CHAPTER XXXVI
“Of Paradys ne can not I speken propurly; for I was not there.”—Sir John Maundeville.
There came a day that was different from all other days. Its light, I think, will go shining down through all the days of my life, to the very end.
It was early spring. We were walking, Janet and the Lad and I, along the river, where it winds and curves among meadows, inland from the sea. The first spring green had rippled over the country, and along the water-ways, tiny leaves shivered on the silver beeches and the tall young poplar trees.

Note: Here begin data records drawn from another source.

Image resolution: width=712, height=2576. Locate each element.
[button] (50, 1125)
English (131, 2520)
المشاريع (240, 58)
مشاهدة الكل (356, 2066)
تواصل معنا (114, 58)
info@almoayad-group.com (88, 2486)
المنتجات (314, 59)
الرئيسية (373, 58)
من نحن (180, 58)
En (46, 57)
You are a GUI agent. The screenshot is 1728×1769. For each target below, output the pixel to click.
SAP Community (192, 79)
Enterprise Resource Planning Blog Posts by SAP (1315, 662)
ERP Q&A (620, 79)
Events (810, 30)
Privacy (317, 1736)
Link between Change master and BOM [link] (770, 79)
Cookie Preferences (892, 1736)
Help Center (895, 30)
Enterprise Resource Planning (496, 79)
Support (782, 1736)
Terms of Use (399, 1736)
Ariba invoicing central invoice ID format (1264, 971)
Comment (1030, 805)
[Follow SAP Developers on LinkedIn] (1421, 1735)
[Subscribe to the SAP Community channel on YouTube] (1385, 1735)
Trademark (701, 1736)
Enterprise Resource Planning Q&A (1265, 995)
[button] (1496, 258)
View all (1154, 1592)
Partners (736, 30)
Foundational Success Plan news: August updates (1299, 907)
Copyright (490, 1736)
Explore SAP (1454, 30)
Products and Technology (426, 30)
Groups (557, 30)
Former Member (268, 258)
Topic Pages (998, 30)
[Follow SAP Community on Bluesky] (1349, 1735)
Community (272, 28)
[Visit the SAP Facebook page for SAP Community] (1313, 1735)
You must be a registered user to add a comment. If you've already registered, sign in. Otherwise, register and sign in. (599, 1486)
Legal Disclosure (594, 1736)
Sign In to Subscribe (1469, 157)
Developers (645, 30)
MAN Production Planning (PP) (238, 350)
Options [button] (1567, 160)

Janet chattered and laughed like a child. “Isn’t it hard to believe,” she said, shading her radiant face with her hands, “that one can be so much alive, and that—”
“That what?” I questioned.
“That the very air can be made to shine around us in this way,” she answered softly.
We were to walk to Sunset Hill, and to climb to its very top. But we loitered, and the river loitered too. It ran so lazily between its banks that we could hardly tell which way the current set.
I do not remember that we talked much. We toiled along in the warm air, with our wraps growing warm at every step, and we picked the violets and the wind-flowers near our path. At the foot of the hill my courage failed. I seated myself on a great flat rock, and announced my intention to stay there.
My two young friends remonstrated. They would wait until I was rested, and would help me all the way. But I could not and would not go, for I wished to be alone.
So I sent them off together, up the hill. They had taken off their hats, and were walking bare-headed. The wind was blowing the Lad’s dark hair away from his forehead, and was fluttering in the folds of Janet’s gown.
Looking across the rolling country I rested as I had not rested for months. There were hints of blossom among the cool, pale greens of grass and trees. I forgot my winter and my suffering poor, as the earth had forgotten its past in the glory of another spring.
All the knowledge of sin and of unholiness that the winter had brought me was annulled by the picture before me, of Janet and the Lad climbing bravely up the hill. How young and strong, how happy they were! What promise and hope lay in love like that!
For I knew, I know not how, that the crisis had come. I was sure that at last the unsurmountable obstacle had given way. I shut my eyes to let the wind blow on my eyelids. I was content. I wondered almost that the lovers did not envy me, for I shared the lives of both; both sides of the story were mine.
Just once I opened my eyes and looked. The pilgrims were standing at the end of the long green slope, against the pale bluesky. I saw the Lad take both the girl’s hands in his own, and then I turned my head. I had no right to watch them, even from outside the gates, beyond the drawn sword.
As I waited, I thought of the fitness of the scene. The passion and the purity of that love were one with the encompassing life of spring.
I was alone quite a long time, I think. The air grew cooler and more cool. The low, sweet piping of frogs came to me from the near river and the far-off pools. I was alone, dreaming my dreams.
The sunshine grew fainter as the afternoon wore on. It was full of a spring haze that was woven, half of light, and half of green, caught from new leaves. Presently I saw that only the tops of the willows and the young elms were in the sunlight. The day was almost done.
When the lovers came down from the hill-top, their faces were shining. We went home silently along the foot-path in the grass on the river bank.